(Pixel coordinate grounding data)

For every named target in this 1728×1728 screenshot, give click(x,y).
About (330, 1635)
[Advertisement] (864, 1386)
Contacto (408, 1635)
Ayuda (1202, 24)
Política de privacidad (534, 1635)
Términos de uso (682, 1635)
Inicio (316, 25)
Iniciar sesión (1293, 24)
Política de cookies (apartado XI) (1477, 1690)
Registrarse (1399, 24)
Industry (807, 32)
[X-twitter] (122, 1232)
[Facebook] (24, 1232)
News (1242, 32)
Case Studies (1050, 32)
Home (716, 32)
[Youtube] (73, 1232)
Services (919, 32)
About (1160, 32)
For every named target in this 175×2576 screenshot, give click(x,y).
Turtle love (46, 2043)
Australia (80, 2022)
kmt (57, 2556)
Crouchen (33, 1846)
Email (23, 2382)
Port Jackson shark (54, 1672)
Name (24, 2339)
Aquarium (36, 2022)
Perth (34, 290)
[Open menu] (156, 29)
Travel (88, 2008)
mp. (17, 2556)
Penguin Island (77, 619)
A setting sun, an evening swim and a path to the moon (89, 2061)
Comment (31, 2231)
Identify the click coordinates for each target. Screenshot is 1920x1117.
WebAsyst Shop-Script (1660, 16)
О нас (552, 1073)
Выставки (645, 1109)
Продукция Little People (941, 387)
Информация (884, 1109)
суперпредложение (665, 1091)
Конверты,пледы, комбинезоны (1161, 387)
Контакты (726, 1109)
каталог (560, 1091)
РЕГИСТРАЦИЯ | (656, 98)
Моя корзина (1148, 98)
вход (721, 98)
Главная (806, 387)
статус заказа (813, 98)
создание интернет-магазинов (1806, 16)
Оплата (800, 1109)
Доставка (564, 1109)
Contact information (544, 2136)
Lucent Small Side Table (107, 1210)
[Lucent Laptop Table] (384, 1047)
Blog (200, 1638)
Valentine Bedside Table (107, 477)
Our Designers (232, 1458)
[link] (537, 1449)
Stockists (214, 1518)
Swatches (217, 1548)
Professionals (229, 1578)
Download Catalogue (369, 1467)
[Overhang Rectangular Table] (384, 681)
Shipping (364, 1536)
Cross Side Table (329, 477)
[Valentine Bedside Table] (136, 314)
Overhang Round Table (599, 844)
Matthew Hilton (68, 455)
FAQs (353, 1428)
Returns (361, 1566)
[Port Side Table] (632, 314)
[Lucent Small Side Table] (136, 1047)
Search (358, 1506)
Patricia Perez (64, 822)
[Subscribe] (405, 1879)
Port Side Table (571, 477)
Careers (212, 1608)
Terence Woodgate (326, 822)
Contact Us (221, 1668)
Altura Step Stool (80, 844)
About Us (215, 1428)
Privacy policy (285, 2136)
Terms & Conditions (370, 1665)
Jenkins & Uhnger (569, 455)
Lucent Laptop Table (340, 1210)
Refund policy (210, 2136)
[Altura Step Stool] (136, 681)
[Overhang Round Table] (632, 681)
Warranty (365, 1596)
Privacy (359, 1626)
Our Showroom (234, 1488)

#### [What is expected]
The answer must be the line containing "Altura Step Stool (80, 844)" and every line after it to the end of the data, each set down exactly.

#### [Exercise answer]
Altura Step Stool (80, 844)
About Us (215, 1428)
Privacy policy (285, 2136)
Terms & Conditions (370, 1665)
Jenkins & Uhnger (569, 455)
Lucent Laptop Table (340, 1210)
Refund policy (210, 2136)
[Altura Step Stool] (136, 681)
[Overhang Round Table] (632, 681)
Warranty (365, 1596)
Privacy (359, 1626)
Our Showroom (234, 1488)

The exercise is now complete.